▶ **Task statement**:
Print verbatim the lines of the material below, from the line containing "Viewport: 947px width, 625px" through the line containing "coord(289,26)", both included, and omit the pictures from your reply.

▶ **Data in this exercise**:
......

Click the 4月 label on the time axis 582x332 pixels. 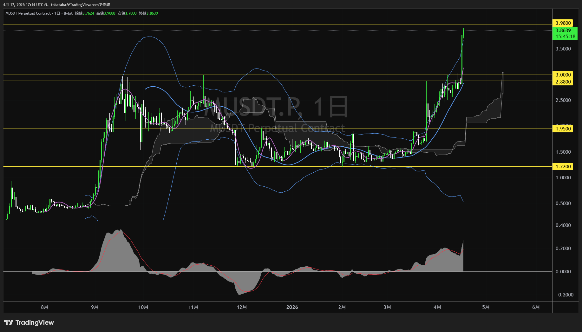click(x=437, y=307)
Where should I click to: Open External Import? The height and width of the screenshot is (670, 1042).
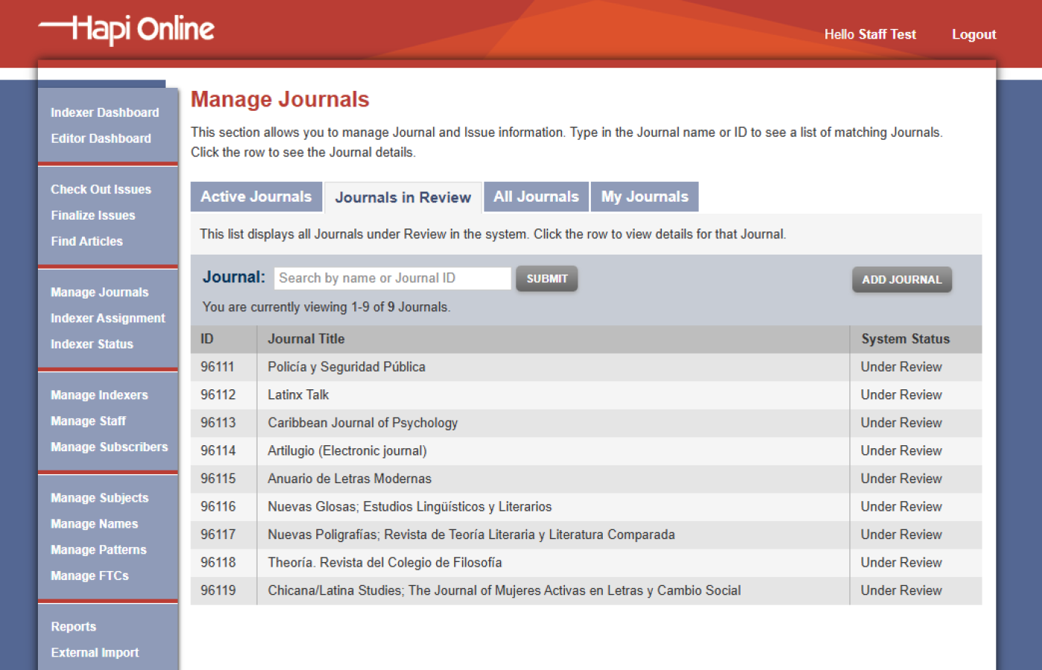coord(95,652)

......

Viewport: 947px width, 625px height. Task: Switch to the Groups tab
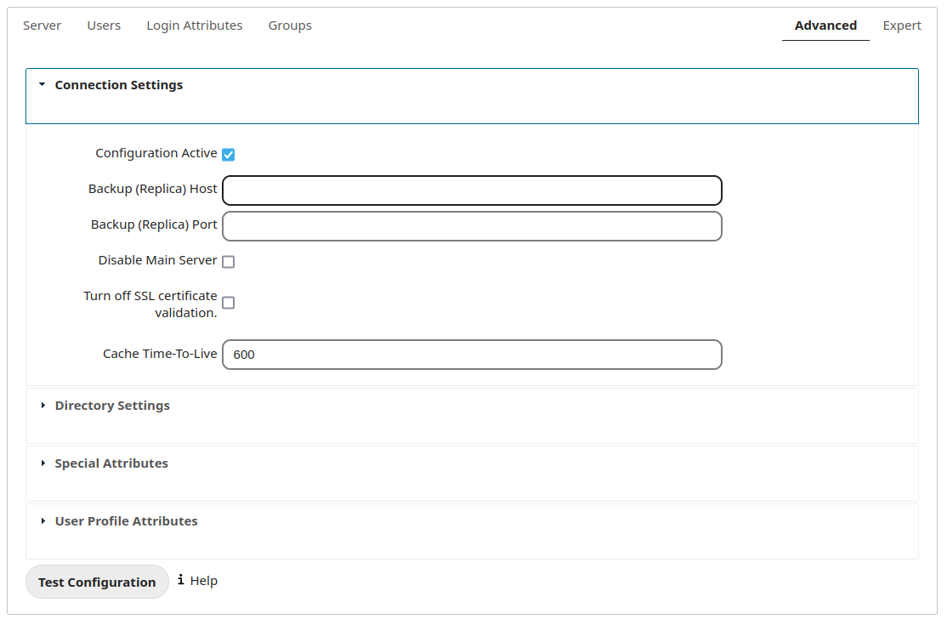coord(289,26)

......

▶ **Answer**:
Viewport: 947px width, 625px height. Task: Switch to the Groups tab
coord(289,26)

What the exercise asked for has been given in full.